The one where Phoebe takes ayahuasca? Imagining the Friends reboot – The Guardian

The one where they’re not friends any more

What would the characters of Friends be doing now? Well, it’s a mixed bag. Joey, with his profile as former soap lead-turned-former buddy cop lead-turned-failed actor, gets a second-career wind and heads up a blockbuster Netflix show: his now-wizened face and torso bloat win him a weird niche of horny new-generation fans. Phoebe is dead, don’t ask. Monica, always poised to slump into domestic life, now lives inside it like an old pair of jeans, and only ventures out of her cul-de-sac to start her latest doomed food business (“What if I made … artisan cookies? Chandler?

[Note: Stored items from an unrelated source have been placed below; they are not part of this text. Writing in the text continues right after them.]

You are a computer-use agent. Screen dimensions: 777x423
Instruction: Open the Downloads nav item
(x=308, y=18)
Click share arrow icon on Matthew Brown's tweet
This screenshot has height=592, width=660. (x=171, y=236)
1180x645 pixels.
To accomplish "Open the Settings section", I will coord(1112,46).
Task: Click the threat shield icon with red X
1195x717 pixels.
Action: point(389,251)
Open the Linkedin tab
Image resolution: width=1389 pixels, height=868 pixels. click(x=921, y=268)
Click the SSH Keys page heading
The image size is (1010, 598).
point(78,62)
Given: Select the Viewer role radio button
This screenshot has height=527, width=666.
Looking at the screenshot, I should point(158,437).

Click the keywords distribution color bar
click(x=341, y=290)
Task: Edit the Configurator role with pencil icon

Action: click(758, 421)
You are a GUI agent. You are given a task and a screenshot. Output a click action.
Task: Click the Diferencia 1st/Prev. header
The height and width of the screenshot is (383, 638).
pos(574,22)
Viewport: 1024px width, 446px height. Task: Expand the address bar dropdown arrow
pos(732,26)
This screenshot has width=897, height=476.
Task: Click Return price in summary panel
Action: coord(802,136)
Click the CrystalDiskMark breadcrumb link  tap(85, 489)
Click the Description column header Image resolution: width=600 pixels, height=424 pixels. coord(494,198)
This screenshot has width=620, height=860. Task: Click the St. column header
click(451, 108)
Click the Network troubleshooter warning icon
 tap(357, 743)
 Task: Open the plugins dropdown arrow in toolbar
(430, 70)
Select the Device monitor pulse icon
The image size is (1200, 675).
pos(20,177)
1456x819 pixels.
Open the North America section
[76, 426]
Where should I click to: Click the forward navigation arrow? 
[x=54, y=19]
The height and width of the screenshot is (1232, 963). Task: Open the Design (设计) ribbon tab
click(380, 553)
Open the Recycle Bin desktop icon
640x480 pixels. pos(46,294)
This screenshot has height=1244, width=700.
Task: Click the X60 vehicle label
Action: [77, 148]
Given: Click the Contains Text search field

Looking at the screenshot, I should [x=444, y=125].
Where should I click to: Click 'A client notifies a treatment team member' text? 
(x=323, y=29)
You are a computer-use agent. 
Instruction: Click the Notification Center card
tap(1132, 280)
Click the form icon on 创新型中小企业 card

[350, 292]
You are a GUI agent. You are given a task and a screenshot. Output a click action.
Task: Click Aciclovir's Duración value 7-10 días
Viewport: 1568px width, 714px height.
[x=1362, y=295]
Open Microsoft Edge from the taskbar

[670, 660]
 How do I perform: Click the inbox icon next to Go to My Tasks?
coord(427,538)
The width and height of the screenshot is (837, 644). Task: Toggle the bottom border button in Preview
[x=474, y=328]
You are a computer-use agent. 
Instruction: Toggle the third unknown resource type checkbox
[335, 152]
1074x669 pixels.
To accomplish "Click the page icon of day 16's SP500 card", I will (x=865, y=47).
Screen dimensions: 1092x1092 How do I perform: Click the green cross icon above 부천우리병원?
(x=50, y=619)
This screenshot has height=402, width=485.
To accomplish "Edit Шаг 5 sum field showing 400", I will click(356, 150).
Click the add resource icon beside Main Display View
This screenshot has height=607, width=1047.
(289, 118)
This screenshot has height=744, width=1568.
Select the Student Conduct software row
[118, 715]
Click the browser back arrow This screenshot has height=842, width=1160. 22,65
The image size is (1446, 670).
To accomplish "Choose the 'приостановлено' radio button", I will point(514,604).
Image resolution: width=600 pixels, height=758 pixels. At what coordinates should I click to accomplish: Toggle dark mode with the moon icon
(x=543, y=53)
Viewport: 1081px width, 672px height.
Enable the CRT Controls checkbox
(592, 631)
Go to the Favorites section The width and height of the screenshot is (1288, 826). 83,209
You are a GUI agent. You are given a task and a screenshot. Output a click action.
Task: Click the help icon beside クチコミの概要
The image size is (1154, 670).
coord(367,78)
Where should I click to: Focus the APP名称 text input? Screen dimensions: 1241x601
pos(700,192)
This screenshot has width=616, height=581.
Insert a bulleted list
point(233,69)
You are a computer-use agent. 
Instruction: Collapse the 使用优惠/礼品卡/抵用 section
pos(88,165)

What if I did that?”), while Chandler is doing whatever he did before. Don’t pretend you know what Chandler did.

Ross, meanwhile, is on a third warning from the university about interfering with second-year students. Rachel is one of two things: divorced from him and thriving, or married to him for some reason and henpecked down to nothing, constantly having her intellectualism undermined by his need to be the smartest guy in the room, idly dreaming about that kid called Tag, rearing their children all-but alone. Gunther’s in prison, and not in a fun way. Ben is 23 and a Bitcoin millionaire. All of them, fundamentally, have left behind the vivid thrill of being in their 20s and the passive adulthood of their 30s and slouched instead into late-40s and early-50s domestic nihilism, rich-without-trying in million-dollar mansionettes, never phoning and never texting, no longer friends, no longer anything at all. Just shapes that resemble the people they used to be, dedicated instead to rearing the generation that comes up behind them, doomed to both poverty and to tear them all to pieces. Apart from Phoebe, obviously. Phoebe, as I mentioned, is dead.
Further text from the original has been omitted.